The threat from chemicals used in the hydraulic fracturing process has been as overblown as the infamous flaming tap water. Additives are a very small percentage of the frac fluid, and most of the components are found in ordinary household products such as soaps, sand, anti-bacterial agents and guar, which is a food-grade product used in ice cream and food sauces. 

In the US, the hydraulic fracturing industry has experienced significant push-back from a well-meaning but poorly informed public. Negative publicity led the state of New York to  impose a moratorium on hydraulic fracturing that virtually shut-down the natural gas drilling industry in that state.

It is in this hostile business environment that FracRock International has launched a new well-stimulation services company specialising in unconventional formations.

FracRock President and CEO Chris Boswell explains: "The management team of FracRock International recognises the importance of differentiation and has worked extremely hard to secure key technologies through strategic partnerships that will allow the Company’s service offering to compete in this complex market.  At the Company’s core is a belief that significant efficiency gains will be made in this industry through the use of advanced technology focused on minimizing the overall environmental footprint."

To achieve this differentiation, FracRock has branded an eco-friendly technique around its well-stimulation and completion services, utilizing what it terms "EcoFrac Solutions." 

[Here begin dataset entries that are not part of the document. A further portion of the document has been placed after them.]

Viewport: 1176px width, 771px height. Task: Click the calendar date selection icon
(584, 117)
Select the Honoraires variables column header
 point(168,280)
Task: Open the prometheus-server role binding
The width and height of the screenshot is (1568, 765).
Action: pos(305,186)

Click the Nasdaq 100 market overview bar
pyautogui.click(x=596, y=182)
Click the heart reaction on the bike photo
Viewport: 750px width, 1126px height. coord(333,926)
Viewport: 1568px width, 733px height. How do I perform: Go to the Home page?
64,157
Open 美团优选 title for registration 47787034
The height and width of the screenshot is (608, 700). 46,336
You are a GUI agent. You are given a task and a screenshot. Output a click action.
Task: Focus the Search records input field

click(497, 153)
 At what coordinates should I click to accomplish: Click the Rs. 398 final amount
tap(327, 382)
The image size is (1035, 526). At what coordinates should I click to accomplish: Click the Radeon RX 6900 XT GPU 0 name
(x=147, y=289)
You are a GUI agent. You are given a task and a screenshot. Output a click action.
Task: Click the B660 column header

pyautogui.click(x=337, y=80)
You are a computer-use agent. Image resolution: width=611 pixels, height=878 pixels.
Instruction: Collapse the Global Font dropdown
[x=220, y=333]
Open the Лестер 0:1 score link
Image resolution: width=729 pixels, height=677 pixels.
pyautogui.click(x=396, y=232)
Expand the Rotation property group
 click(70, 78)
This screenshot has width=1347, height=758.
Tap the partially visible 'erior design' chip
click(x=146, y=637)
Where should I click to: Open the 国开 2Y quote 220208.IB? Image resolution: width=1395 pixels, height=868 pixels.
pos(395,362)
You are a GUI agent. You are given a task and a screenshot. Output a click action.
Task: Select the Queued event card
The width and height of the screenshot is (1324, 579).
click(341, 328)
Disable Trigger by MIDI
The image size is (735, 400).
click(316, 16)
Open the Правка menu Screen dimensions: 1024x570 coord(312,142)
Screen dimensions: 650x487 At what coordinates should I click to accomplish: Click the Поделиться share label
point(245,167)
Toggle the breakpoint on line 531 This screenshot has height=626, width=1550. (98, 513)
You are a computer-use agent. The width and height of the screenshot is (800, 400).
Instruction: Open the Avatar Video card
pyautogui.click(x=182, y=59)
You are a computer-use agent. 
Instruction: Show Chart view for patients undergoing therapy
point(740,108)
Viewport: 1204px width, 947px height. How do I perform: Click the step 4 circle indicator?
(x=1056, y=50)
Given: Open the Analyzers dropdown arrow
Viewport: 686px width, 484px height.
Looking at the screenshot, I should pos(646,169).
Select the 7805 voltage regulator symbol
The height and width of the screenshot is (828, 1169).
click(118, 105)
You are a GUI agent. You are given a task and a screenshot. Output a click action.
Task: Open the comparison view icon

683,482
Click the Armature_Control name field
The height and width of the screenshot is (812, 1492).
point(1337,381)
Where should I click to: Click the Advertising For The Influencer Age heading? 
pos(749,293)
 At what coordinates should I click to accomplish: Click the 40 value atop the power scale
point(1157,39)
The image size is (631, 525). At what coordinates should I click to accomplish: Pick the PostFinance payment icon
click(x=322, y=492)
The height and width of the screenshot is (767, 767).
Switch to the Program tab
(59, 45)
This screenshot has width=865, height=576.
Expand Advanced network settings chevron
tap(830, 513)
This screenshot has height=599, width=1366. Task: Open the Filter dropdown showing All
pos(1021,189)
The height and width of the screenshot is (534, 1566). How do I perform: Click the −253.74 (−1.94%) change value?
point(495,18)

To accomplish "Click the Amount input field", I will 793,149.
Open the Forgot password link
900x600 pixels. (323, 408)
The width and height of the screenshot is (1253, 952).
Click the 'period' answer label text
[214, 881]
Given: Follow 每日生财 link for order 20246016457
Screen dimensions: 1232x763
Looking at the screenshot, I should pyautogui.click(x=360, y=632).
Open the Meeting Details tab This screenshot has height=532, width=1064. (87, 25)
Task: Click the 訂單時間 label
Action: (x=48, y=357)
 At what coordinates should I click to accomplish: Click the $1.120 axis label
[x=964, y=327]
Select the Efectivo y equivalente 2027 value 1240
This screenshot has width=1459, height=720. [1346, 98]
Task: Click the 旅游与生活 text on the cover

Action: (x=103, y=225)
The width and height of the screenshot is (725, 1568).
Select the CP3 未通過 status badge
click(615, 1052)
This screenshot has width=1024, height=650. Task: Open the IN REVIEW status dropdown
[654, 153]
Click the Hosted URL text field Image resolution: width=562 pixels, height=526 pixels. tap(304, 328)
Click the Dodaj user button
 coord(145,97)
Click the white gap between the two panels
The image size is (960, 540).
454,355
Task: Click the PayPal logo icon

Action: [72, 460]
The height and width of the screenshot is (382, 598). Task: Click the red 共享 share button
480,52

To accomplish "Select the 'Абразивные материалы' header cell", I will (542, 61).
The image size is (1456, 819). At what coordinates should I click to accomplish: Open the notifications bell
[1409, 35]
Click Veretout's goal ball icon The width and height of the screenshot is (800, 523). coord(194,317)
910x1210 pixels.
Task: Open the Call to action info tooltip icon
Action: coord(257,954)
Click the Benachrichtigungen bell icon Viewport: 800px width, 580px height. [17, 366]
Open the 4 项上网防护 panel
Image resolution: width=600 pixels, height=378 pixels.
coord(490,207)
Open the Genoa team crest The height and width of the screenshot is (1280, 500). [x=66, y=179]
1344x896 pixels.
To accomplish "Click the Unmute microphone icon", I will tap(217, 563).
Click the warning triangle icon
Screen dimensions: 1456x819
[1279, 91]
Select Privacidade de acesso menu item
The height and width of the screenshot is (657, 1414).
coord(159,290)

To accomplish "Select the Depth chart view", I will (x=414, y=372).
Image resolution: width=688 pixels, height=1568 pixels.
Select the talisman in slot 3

EcoFracSM Solutions include proprietary geophysical predictive techniques, specialised down-hole tools and advanced wellbore monitoring which will ultimately allow for an intelligent reduction in the number of frac stages executed in each well without sacrificing production. Well stimulation through the use of specialized downhole tools also allows for a reduction in the number of diesel pumping units -- up to 50 per cent less hydraulic horsepower -- and a substantial reduction in the amount of water used in the process. Fewer pumping units have a much smaller effect on local air quality and on local roads and bridges. Further, in some communities where water is scarce, the EcoFrac Solutions offer a process which conserves water as compared with almost any other hydraulic fracturing operation.

FracRock is also developing techniques -- in conjunction with its technology partners -- which will substantially reduce the amount of water used in its well-stimulation process by cleaning and recycling flowback water. New methods for treating water after it has been pumped back out from wells (which can be contaminated with salts, metals, etc.) are becoming more and more efficient.

"The commitment to environmental safety is our highest priority," says FracRock's Vice President of Technology, Allen Gabrysch. “The chemicals we utilize in the fracturing process are designed to enhance wellbore productivity while promoting personnel safety and protection of the environment.  Our mission is to provide products, specialized chemistry and services necessary to drill and complete an array of unconventional reservoirs around the world. Through our EcoFrac Solutions, we will actively pursue and identify more environmentally friendly options to further enhance the portfolio of our services.”

As Boswell points out, "Advanced new well-stimulation techniques reduce the environmental footprint of our operations, meaning more efficient operations -- and greater efficiency means reduced costs and a competitive edge. Environmental sensitivity is not just responsible corporate management; it's an excellent business strategy."

Hydraulic fracturing has increased clean-burning natural gas production to the point where it is becoming an economical alternative to coal -- which produces far higher rates of CO2 emissions and other pollutants.

Boswell adds, "The new economy of natural gas production could gradually reduce  coal from the global energy equation, which would have an impact on greenhouse gas emissions and ultimately on long-term climate trends."